Compared to caloric restriction, relatively little is known about the role of sirtuins and acetylation under conditions of caloric excess. Our recent study [25] adds to the understanding of SIRT3 metabolic function in the context of metabolic stress induced by high fat diet and obesity. We fed a chronic (up to 16 wk) high fat diet (HFD) to mice and demonstrated reduced SIRT3 activity in their livers, a 3-fold decrease in hepatic NAD+ levels, and increased mitochondrial protein oxidation. Using a targeted proteomics approach, we elucidated 193 proteins that were preferentially acetylated in mice on HFD compared to controls, including 11 proteins not previously identified in acetylation studies.
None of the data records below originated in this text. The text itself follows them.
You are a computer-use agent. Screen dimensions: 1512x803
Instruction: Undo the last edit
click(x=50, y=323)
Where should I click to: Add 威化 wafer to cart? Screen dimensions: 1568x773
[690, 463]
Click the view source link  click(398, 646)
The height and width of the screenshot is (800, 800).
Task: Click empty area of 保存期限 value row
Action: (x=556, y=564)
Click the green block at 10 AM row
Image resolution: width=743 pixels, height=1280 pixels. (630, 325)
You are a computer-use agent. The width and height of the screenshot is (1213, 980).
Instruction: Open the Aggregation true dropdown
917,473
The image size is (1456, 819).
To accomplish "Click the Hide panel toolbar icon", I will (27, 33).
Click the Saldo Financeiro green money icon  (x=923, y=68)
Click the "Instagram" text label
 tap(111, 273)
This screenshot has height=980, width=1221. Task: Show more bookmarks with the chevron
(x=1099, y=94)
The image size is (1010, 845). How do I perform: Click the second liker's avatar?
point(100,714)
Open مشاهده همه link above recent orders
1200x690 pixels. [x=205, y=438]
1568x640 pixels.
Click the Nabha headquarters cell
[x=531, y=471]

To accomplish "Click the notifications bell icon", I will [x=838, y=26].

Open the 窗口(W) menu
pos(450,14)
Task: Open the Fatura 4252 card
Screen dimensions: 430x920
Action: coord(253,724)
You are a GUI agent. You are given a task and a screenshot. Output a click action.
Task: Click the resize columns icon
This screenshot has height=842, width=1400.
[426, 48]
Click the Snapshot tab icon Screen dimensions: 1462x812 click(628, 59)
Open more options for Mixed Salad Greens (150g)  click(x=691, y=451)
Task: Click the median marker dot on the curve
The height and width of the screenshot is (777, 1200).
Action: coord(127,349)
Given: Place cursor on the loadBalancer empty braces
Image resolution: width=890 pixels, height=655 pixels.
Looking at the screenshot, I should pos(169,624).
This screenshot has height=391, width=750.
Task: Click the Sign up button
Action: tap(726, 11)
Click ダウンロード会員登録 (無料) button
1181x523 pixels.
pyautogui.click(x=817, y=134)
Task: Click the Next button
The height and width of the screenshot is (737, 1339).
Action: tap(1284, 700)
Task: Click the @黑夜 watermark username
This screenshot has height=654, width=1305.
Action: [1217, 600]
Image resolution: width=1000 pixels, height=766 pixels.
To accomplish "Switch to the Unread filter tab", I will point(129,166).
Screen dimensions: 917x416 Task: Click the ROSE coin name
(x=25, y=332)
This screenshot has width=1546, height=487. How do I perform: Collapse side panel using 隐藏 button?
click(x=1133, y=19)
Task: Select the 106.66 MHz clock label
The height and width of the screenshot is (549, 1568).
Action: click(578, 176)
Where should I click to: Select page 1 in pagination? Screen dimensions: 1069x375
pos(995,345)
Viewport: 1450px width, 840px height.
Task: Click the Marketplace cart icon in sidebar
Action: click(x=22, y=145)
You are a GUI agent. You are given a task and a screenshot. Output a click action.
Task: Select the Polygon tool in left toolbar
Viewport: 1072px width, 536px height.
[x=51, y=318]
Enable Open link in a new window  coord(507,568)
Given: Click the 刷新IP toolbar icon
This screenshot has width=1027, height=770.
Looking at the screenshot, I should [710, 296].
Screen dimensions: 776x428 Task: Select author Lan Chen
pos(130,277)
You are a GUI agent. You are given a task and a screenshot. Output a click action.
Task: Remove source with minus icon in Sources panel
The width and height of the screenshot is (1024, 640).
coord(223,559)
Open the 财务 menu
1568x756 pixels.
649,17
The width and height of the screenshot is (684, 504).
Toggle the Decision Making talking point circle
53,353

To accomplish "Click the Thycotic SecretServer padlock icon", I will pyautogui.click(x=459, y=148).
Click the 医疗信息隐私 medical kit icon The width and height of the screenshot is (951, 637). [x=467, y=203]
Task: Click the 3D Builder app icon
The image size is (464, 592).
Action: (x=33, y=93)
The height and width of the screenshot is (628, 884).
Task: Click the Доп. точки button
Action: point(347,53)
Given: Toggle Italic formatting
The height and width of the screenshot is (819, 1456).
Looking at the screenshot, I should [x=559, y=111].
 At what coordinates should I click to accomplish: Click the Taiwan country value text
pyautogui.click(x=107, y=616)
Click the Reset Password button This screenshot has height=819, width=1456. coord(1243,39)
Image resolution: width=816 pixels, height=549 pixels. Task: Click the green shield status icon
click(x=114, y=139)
HFD led to hyperacetylation of proteins involved in gluconeogenesis, mitochondrial oxidative metabolism, methionine metabolism, liver injury, and ER stress response. In contrast, neither SIRT1 nor histone acetyltransferase (HAT) activities were altered, implicating SIRT3 as a dominant factor contributing to the observed phenotype. Compared to wild-type mice, SIRT3-deficient animals demonstrated an even greater hyperacetylation of gluconeogenic and mitochondrial proteins under HFD conditions. In corroboration with increased acetylation, mice lacking SIRT3 demonstrated a disruption of mitochondrial oxidative phosphorylation complexes II, III, and V. This is the first study to identify acetylation patterns in liver proteins of HFD mice and suggests that SIRT3 and hyperacetylation may play an important role in the regulation of cellular and mitochondrial metabolism induced by high-fat feeding.

The study raises several important questions. Increased mitochondrial protein oxidation in the livers of HFD fed mice is consistent with higher levels of production of mitochondrial ROS under stress conditions [26,27], and suggests that hyperacetylation could play an important role in suppressing function of oxidative stress defense enzymes contributing to HFD-induced liver injury. In mice on HFD, reduced SIRT3 activity was highly correlated with reduced NAD+ levels as the animals became obese. However, the regulatory mechanisms for reduced NAD biosynthesis and distribution of NAD precursors affecting specific sirtuins remain undetermined. Likewise, could the biosynthesis of NAD intermediates and metabolites be effective therapeutic targets and/or reagents for mitochondrial disorders and other diseases? Obesity and fatty liver disease are characterized by the paradoxical accumulation of triglycerides in the insulin-resistant liver [28]. Strong evidence suggests that the maintenance of NAD+ concentration is required for normal mitochondrial fatty acid oxidation [28,29]. It has been shown that pharmacological stimulation of mitochondrial NADH oxidation dramatically promotes beta-oxidation and ameliorates dyslipidemia, adiposity, and fatty liver in obese mice [28]. Nampt overexpression has been shown to maintain cellular NAD levels and thereby stimulates sirtuin activity, resulting in protection of cardiac myocytes from poly(ADP-ribose)polymerase (PARP)-induced cell death during heart failure [30]. Lastly, since diminished mitochondrial function may play a pivotal role in mechanisms regulating insulin resistance, non-alcoholic fatty liver disease, and other metabolic disorders, it remains to be seen whether specific molecular agonists for SIRT3 activity can reverse metabolic disorders such as obesity, type 2 diabetes mellitus and/or inflammatory complications of a high fat diet. If rescuing SIRT3 improves physiological response when challenged with dietary high fat feeding, it will add to the growing body of evidence suggesting that sirtuins might be potential pharmacological targets, not only for extending life span but also for treating metabolic syndrome.

To date, most studies on the biological functions of sirtuins have been conducted in cell culture and mouse models, with studies on possible correlations between human plasma. Therefore, more work needs to be done to elucidate the physiological relevance of sirtuins in normal individuals and in patients with metabolic and other diseases.